Local contraindications:

  • Bruxism (clenching or grinding of teeth
    • Risks: Premature wear of the artificial crown on the implant or of the implant itself, failure of osseointegration.
    • Solutions: Wear braces to prevent damage to teeth and implants at night, find an alternative to conventional dental implants.
  • Unfavourable position of the lower alveolar nerve and other anatomical structures of the mandible
    • Risks: Loss of sensation (paresthesia or numbness) in various parts of the face, such as the lower lip and chin, if the lower alveolar nerve is affected during the procedure.
    • Solutions: Take extra precautions before installing an implant in the mandible with 3D X-rays and other measurement tools, find an alternative to conventional dental implants in the mandible.
  • Unfavourable anatomy of the maxillary sinuses
    • Risks: Perforation of the maxillary sinuses when the implant is placed.
    • Solutions: Properly evaluate the position of the maxillary sinuses and take the necessary precautions to place dental implants in the maxilla, perform sinus elevation, find an alternative to conventional dental implants in the maxilla.
  • Poor oral hygiene or infection of teeth adjacent to the implant site
    • Risks: Post-operative infection, much longer healing and healing time, more complex healing process, failure of osseointegration.
    • Solutions: Treat affected teeth before the procedure, treat existing dental infections, improve oral hygiene habits before the procedure.
  • Lesions in the mouth (oral dermatosis)
    • Risks: Post-operative infection, much longer healing and healing time, more complex healing process.
    • Solutions: Treat the lesion before the procedure, use strict asepsis during the procedure.
  • Dental malocclusion
    • Risks: Insufficient space to insert the implant into the alveolar bone, insufficient space in the mouth for the artificial crown of the implant due to teeth that have fallen into the edentulous space or an excessive eruption of antagonistic teeth in the edentulous space, premature wear of the artificial crown on the implant or the implant itself, damage to the roots of healthy teeth adjacent the implant.
    • Solutions: Do an orthodontic treatment before placing the implant.

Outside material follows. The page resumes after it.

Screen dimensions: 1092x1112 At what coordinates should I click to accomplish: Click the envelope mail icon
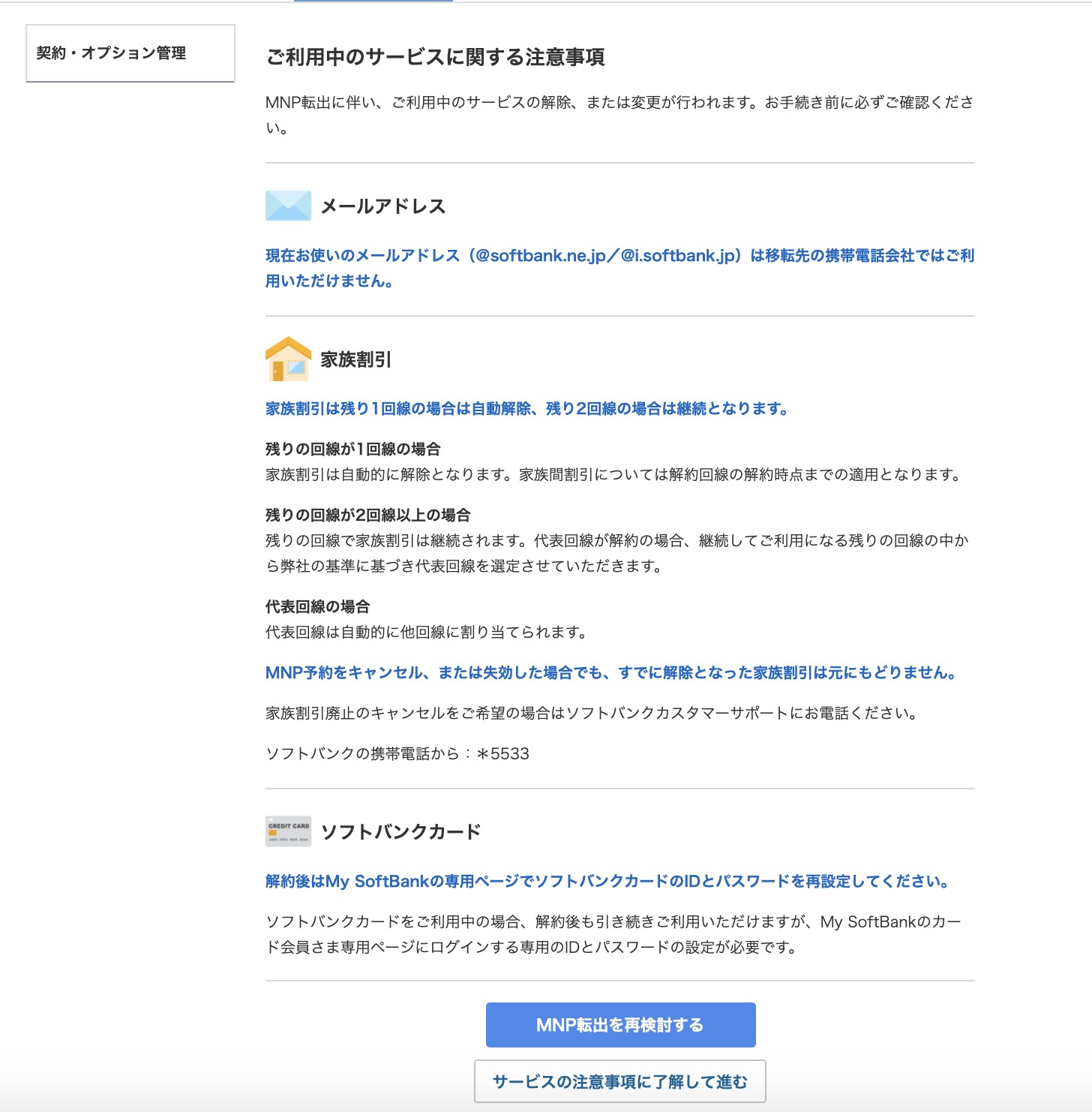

*Orthodontic treatment is not a contraindication to dental implants. However, if a patient is considering the installation of dental implants in the presence of dental malocclusions, it is important to consult an orthodontist first. The orthodontist will be able to determine the best time to do the implantology treatment so as not to interfere with the orthodontic treatment, as a dental implant cannot be moved by any orthodontic movement. In addition, orthodontic treatment may, in some cases, prevent the need for dental implants. The patient will therefore benefit from consulting an orthodontist in the first place!


The costs to be paid for the placement of a crown on a single implant are divided into two categories:

  • cost of surgery during which the dental implant and abutment are inserted into the patient’s jaw;
  • cost of prosthetic restoration, i.e. the fabrication of the crown (CEREC or laboratory) that will be attached to the implant abutment.

The cost varies depending on the type of implant used and the number of implants to be implanted. The price of dental implants also differs depending on your health condition. Each patient’s situation is unique and only your dentist and/or a specialist can provide a specific cost for a treatment plan. Dental plan beneficiaries may be reimbursed for some or all of these expenses based on their insurance coverage.

If necessary, surgery prior to implant placement (bone grafting, sinus lift) may also result in additional costs.